Dieu tendresse et pitié, lent à la colère, plein d’amour. Plein d’amour, on pense bien comprendre. Mais le risque est de concevoir cet amour de façon mièvre, passive. Non, l’amour de Dieu est totalement actif. C’est l’amour du vigneron envers son figuier, pour l’heure stérile, qui vient bêcher autour et répandre du fumier. C’est l’amour de Dieu qui accompagne Israël lors de sa sortie d’Egypte, qui le nourrit et l’abreuve… Physiquement mais aussi spirituellement… Cette activité de l’amour se révèle au plus haut point dans la mort et la résurrection du Fils sur la croix. Pour nous c’est une invitation à ce que notre amour pour Dieu et pour l’homme ne soit pas seulement affectif mais pleinement effectif…
Dieu tendresse et pitié, lent à la colère, plein d’amour et de vérité. Il manque de dernier moreau dans le psaume, mais il est dans l’Exode et il me semble important. Parce que cette vérité est très liée à la justice. C’est celle qui prend en compte le fruit que nous portons. Quelle vérité y aurait-il si Dieu ne prenait pas en considération notre volonté libre de nous tourner vers lui ? Quelle vérité y aurait-il – et quelle justice – si Dieu nous imposait son salut ? Dans l’épisode du buisson ardent, le Seigneur attend que Moïse fasse un détour pour venir à lui. Dieu attend son acte libre. Cette vérité, c’est celle de la justice de Dieu, une justice eschatologique, qui s’exprime dans la conclusion de la parabole : peut-être le figuier donnera-t-il du fruit à l’avenir. Sinon, tu le couperas. Si Dieu est plein de vérité, à nous aussi de vivre cette vérité, dans notre agir concret, à nous de repérer ce qui dans nos actes n’est pas en adéquation avec notre foi.
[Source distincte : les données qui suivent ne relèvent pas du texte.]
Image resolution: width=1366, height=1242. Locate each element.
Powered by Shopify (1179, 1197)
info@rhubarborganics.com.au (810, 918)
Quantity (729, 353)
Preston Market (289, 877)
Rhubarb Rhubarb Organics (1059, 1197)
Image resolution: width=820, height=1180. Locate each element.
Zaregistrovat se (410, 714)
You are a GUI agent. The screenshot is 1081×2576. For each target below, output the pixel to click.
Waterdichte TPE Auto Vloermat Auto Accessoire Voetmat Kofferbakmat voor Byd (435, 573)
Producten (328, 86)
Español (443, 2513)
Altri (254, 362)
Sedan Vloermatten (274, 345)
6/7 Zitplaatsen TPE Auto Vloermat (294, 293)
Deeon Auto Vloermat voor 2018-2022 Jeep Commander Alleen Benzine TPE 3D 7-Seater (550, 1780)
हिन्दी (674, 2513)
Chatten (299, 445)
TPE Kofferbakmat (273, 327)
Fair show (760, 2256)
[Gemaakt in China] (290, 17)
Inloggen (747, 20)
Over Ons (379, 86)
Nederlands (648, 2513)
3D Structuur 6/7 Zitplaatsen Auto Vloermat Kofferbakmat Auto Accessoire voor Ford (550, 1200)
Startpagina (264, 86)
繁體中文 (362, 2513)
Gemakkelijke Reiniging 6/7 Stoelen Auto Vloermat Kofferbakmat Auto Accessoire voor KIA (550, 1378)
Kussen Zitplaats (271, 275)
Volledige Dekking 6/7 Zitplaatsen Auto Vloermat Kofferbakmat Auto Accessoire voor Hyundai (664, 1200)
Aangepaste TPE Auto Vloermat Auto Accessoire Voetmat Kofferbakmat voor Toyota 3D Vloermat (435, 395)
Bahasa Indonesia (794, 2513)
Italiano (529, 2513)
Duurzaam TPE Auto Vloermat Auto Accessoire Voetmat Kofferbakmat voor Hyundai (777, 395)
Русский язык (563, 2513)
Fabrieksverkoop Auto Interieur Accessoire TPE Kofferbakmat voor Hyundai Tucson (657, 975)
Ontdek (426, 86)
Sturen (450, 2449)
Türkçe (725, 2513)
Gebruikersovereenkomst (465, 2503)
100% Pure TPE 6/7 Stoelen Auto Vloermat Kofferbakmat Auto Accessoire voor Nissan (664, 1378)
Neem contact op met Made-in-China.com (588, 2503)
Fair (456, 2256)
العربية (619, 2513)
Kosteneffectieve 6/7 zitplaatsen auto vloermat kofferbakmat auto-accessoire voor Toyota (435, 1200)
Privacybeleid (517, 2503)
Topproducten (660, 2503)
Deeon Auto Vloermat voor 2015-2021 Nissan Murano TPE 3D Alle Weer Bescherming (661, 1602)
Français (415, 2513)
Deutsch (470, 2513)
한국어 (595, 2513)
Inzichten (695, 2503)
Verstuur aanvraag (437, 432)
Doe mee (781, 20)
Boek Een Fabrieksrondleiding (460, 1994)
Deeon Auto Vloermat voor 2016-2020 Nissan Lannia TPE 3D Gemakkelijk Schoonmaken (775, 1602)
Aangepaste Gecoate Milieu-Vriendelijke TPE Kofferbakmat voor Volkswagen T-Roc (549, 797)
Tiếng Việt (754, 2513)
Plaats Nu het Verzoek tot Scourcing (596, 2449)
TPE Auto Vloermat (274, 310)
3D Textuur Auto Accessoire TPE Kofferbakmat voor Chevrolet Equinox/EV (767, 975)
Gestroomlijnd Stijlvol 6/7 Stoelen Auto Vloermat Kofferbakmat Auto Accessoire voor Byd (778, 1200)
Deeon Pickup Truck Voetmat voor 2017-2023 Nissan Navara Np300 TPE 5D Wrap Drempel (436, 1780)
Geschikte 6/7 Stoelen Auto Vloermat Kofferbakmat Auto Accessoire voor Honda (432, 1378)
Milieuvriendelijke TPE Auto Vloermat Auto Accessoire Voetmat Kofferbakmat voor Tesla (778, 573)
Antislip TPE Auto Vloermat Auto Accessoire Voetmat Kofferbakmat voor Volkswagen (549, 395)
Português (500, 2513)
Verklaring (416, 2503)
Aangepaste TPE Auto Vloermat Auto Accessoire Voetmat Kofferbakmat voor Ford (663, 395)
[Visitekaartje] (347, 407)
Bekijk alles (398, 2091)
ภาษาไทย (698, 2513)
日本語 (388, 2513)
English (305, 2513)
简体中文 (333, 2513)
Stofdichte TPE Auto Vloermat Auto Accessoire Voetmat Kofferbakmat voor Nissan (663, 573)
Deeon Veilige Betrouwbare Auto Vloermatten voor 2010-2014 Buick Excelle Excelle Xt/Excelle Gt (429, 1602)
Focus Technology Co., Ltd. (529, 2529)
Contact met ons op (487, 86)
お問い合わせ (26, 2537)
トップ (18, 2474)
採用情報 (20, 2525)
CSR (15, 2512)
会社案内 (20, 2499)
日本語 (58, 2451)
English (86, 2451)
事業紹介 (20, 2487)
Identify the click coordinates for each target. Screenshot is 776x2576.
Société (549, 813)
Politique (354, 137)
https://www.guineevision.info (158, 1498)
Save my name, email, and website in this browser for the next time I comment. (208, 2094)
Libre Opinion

Le Seigneur est tendresse et pitié, lent à la colère, plein d’amour et de vérité : un Dieu qui se laisse toucher par notre mal – un appel à lutter contre l’indifférence, un Dieu qui patiente – la loi de gradualité – un Dieu qui aime activement – passer d’un amour affectif à un amour effectif – un Dieu de vérité – qui tient compte de notre libre réponse.
L’Evangile nous laisse sur une incertitude. Que va donner le figuier? A nous d’écrire la suite de l’histoire.